Almost three quarters of motorway incidents related to tyre failure could be prevented if drivers carried out simple checks, according to startling new research unveiled in April by Highways England and tyre company, Bridgestone.
More than 30 people were killed or seriously injured in motorway accidents in 2016 due to illegal or faulty tyres, but an 18-month study says commuters, commercial drivers and other road users can do a lot more to help reduce accidents through regular checking.
Richard Leonard, Highways England’s Head of Road Safety, said: “England’s motorways are the safest in the world, but we’re determined to reduce the number of people killed and seriously injured on them. This important research confirms our view that road users must play a bigger role in this effort, and get into the habit of checking tyre pressures and tread depths, as well as looking out for nails and other debris stuck in tyres before setting out on journeys. These simple checks could save lives.”
Unveiled at the annual Commercial Vehicle Show at Birmingham’s NEC, the research reveals that almost three quarters of tyre failure samples analysed by Bridgestone involved poor inflation or debris penetration issues – problems which could be potentially avoided with better tyre husbandry.
Both Bridgestone and Highways England, the government company for operating, maintaining and improving the country’s motorways and major A roads, are partners in the multi-agency road safety charity Tyresafe.
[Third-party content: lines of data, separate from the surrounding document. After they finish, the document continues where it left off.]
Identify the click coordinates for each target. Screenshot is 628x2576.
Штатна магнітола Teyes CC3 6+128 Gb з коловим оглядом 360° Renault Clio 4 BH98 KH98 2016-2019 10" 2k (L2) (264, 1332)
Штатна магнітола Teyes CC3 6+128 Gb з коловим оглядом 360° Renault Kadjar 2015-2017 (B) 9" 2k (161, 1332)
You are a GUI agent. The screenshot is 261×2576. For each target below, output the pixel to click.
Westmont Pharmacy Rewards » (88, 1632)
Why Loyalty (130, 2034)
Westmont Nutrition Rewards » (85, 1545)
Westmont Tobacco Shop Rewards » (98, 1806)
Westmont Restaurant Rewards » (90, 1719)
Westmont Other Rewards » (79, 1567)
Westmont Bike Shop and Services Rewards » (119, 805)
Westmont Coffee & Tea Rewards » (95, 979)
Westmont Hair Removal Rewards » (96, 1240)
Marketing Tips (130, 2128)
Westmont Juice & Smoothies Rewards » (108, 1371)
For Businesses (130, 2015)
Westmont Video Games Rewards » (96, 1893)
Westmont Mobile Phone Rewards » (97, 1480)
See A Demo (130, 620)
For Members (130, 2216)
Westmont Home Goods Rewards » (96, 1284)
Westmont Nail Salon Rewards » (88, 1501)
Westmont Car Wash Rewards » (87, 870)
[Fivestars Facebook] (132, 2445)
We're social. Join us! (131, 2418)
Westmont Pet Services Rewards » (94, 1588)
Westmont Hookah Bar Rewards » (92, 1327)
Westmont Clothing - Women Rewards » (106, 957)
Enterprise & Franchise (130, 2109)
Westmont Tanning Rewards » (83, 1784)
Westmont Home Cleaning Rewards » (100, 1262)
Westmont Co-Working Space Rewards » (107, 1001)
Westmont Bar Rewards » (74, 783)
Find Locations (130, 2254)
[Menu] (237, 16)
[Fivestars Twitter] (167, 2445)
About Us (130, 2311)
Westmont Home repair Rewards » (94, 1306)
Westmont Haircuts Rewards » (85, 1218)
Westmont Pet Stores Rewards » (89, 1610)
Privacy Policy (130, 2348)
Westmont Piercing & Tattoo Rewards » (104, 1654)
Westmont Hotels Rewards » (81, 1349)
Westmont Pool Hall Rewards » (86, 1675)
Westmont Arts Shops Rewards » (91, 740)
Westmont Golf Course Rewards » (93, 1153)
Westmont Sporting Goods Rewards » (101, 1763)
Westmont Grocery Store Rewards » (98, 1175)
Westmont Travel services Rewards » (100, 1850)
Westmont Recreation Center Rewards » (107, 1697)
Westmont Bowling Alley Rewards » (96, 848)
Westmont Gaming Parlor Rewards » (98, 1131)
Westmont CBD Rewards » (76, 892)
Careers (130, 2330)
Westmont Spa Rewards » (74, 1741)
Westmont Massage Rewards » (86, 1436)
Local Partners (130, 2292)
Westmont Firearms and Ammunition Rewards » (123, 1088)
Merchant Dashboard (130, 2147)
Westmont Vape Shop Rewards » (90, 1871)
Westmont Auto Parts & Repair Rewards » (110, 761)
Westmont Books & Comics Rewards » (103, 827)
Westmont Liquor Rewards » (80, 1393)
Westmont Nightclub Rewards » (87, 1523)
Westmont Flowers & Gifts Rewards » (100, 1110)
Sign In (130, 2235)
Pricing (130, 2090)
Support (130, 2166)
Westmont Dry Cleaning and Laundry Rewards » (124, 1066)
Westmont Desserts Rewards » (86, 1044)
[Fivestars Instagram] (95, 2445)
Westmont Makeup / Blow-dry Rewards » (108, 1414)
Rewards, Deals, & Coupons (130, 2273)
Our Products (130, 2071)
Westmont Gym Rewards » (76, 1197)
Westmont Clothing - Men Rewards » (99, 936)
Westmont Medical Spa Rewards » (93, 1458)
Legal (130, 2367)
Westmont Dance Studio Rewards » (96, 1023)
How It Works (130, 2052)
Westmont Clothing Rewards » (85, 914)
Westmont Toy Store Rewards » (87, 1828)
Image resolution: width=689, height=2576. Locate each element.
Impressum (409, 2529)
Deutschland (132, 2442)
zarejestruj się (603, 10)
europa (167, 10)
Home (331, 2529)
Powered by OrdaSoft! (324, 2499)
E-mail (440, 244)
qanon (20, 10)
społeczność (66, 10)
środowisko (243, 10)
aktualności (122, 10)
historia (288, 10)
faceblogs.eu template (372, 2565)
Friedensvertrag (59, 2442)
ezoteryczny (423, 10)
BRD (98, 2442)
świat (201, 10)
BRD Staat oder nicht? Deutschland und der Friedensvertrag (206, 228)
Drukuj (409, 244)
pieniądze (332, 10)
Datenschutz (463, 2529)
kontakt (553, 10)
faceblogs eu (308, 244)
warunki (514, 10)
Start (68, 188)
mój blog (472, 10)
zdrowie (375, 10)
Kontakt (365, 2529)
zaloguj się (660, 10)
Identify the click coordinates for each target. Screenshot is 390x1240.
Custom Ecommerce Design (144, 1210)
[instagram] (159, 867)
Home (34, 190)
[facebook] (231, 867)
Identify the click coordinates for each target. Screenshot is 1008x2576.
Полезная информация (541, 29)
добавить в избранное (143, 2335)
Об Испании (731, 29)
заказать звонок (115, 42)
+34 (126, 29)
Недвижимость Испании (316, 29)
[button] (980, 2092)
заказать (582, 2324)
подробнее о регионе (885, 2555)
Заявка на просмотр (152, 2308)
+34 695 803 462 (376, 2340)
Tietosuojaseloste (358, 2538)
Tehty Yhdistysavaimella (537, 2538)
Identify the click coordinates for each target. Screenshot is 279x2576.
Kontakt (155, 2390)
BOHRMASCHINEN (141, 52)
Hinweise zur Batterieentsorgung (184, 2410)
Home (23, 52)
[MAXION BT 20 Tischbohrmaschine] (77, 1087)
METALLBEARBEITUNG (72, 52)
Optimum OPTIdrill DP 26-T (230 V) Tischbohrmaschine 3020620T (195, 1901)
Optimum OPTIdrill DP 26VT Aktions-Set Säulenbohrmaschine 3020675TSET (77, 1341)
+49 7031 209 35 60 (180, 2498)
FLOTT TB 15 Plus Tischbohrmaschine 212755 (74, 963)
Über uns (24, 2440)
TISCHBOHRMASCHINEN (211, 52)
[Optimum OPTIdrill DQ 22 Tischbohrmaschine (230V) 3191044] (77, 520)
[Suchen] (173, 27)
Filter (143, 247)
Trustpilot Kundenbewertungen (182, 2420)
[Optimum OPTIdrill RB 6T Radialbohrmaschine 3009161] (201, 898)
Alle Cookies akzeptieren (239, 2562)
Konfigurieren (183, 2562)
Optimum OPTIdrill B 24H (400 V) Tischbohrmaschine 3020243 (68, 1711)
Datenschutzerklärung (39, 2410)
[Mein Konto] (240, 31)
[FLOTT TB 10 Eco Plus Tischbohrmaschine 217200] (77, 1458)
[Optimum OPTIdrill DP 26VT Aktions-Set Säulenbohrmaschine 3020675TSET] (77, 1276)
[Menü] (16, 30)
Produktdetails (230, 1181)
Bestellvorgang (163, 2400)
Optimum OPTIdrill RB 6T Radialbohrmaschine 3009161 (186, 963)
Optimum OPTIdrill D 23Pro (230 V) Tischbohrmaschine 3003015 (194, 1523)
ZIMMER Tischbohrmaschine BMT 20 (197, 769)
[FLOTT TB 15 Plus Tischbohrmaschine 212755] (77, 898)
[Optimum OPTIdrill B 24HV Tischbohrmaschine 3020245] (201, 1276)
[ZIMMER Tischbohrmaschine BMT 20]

They worked together to carry out the research over 18 months between the beginning of 2016 and last summer.
During the project, staff working for Highways England at depots across the West Midlands provided more than 1,000 pieces of tyre debris from motorways to a technical engineering team from Bridgestone to analyse.
The findings from 1,035 tyre segments retrieved from the M1, M6, M40, M5 and M42 revealed:
- 56% of tyres failed due to road/yard debris penetration
- 18% failed due to poor inflation
- 8% failed due to poor vehicle maintenance
- 1% of tyres failed due to manufacturing defects
- 1% of tyres failed due to excessive heat
- 16% of the tyres couldn’t be specified to one particular problem
The tyre debris was taken from cars, vans, commercial vehicles and motorbikes, with under-inflation of tyres a key theme, along with poor vehicle maintenance, both of which accounted for 26% of the entire sample. When considering that 32 people were killed or seriously injured in motorway road traffic accidents in 2016 due to ‘illegal, defective or underinflated tyres’, Bridgestone and Highways England argue that, ‘simple tyre checks save lives’.
In addition, the cost to the economy from a two hour delay on a busy stretch of motorway following a two-lane closure stands at £135,360, and a massive £1,488,960 for a three-lane closure lasting up to four hours.
Some of the samples were particularly alarming, with a temporary ‘space-saver’ spare tyre being run to destruction, while a number of potentially lethal and illegal ‘string’ repairs were also found on tyres, which are completely unsuitable at any speed, let alone 70mph speeds on motorways.
Bridgestone Technical Manager Gary Powell, who oversaw the analysis of the debris with Field Engineer, Peter Moulding, and the rest of the firm’s technical department, commented: “This report has taken a great deal of time and effort to produce, involving a painstaking process of collecting tyre debris over 18 months and analysing it in depth thereafter. In conclusion, some simple tyre checks can save lives, not to mention reduce the risk of a stressful breakdown on a motorway.
“With proper vehicle inspection and maintenance programmes, many of the failure methods noted should be detectable and preventable. In light of these results, we would also advise that tyre pressure monitoring systems (TPMS) are fitted to vehicles which don’t benefit from this technology already. It will assist with the detection of penetrations and deflations.”